Thailand’s Thai Airways said Tuesday it is cutting its workforce by half and reducing the size of its fleet to become a leaner and more efficient airline as it unveiled its restructuring plan, officials said.
The airline was struggling long before the coronavirus pandemic, posting losses almost every year since 2012, with a record loss of 141.1 billion baht (US$4.66 billion) last year, Reuters reviewed.
Acting president Chansin Treenuchagron told a briefing that the company plans to keep between 13,000 and 15,000 employees on its payroll between now and 2025, adding that this move will make it more agile.
It currently has about 19,500 full-time employees, down from 28,000 in 2019, and expects 6,000 to leave the company by the end of this year.
These reductions are part of initiatives such as the renegotiation of leases, which will save the airline 52 billion baht through 2022, Treenuchagron said.

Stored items

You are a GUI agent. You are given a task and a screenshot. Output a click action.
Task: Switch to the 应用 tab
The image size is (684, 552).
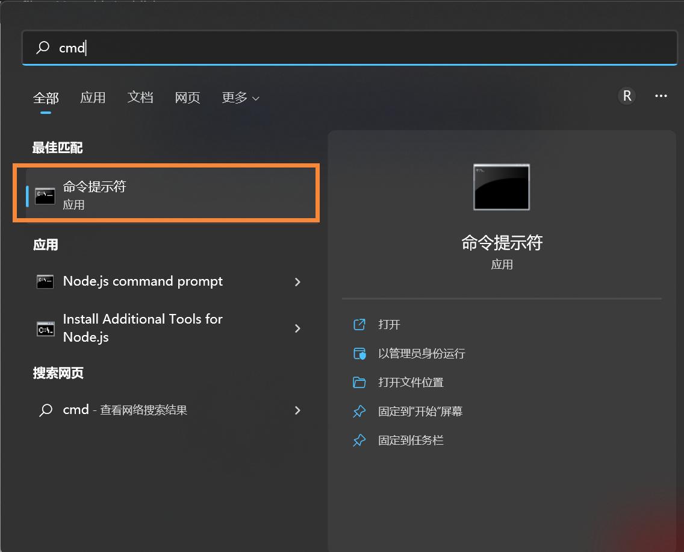[x=93, y=98]

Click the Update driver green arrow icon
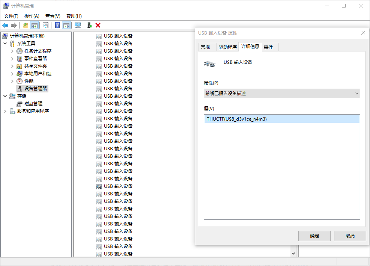[x=89, y=25]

=== EXERCISE AIM ===
Continue the Thai Airways restructuring article from where it stops.

=== WRITTEN ANSWER ===
Thai Airways also plans to cut its fleet size to 86 aircraft by 2025 and halve the number of aircraft types and engines to reduce costs.
Its turnaround plan submitted to the country’s Legal Enforcement Department will need approval from its creditors and the Central Bankruptcy Court.
Creditors will meet on May 12 to decide on the plan; if approved, it will be sent to the court, which will make a decision around June or July, Treenuchagron added.
The plan calls for raising capital or loans of about 50 billion baht to cover the airline’s needs for two years, so that it will have liquidity as operations increase, said Chai Eamsiri, vice president for finance.